(Dataset records)
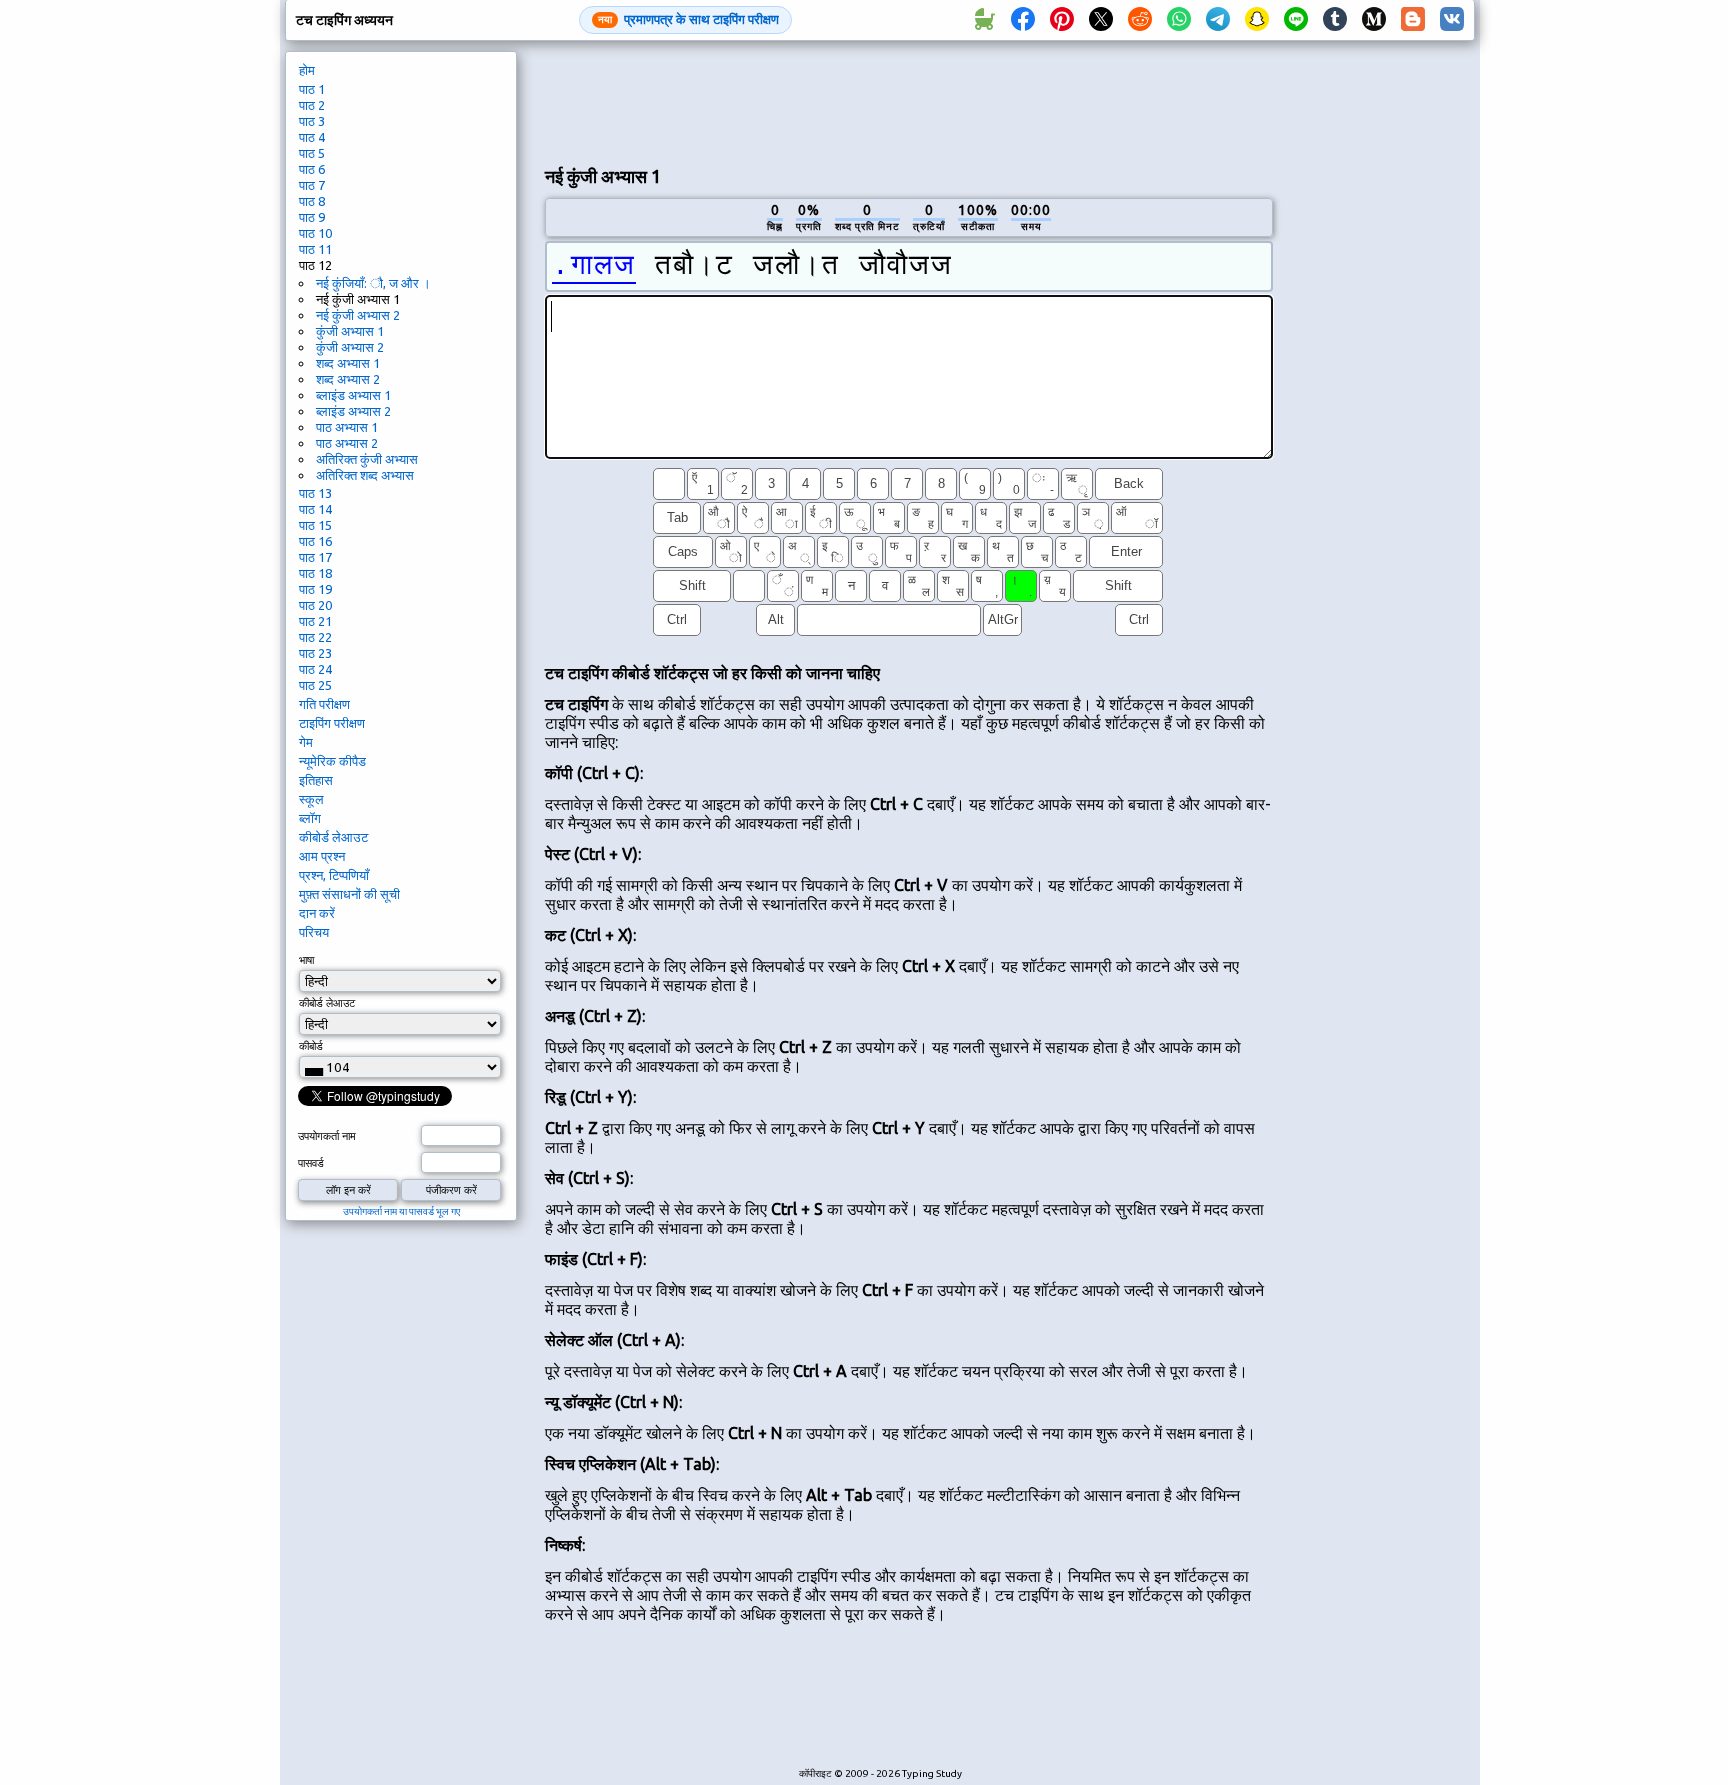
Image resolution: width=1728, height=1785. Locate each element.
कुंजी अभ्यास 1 (350, 331)
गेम (306, 742)
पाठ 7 (312, 185)
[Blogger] (1413, 20)
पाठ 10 (315, 233)
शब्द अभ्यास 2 (348, 379)
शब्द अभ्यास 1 (348, 363)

Task statement: Once the pictures are set aside, copy the remaining text of every entry exactly.

Response box:
Image resolution: width=1728, height=1785. Locate each element.
कुंजी अभ्यास 1 (350, 331)
गेम (306, 742)
पाठ 7 (312, 185)
[Blogger] (1413, 20)
पाठ 10 (315, 233)
शब्द अभ्यास 2 (348, 379)
शब्द अभ्यास 1 (348, 363)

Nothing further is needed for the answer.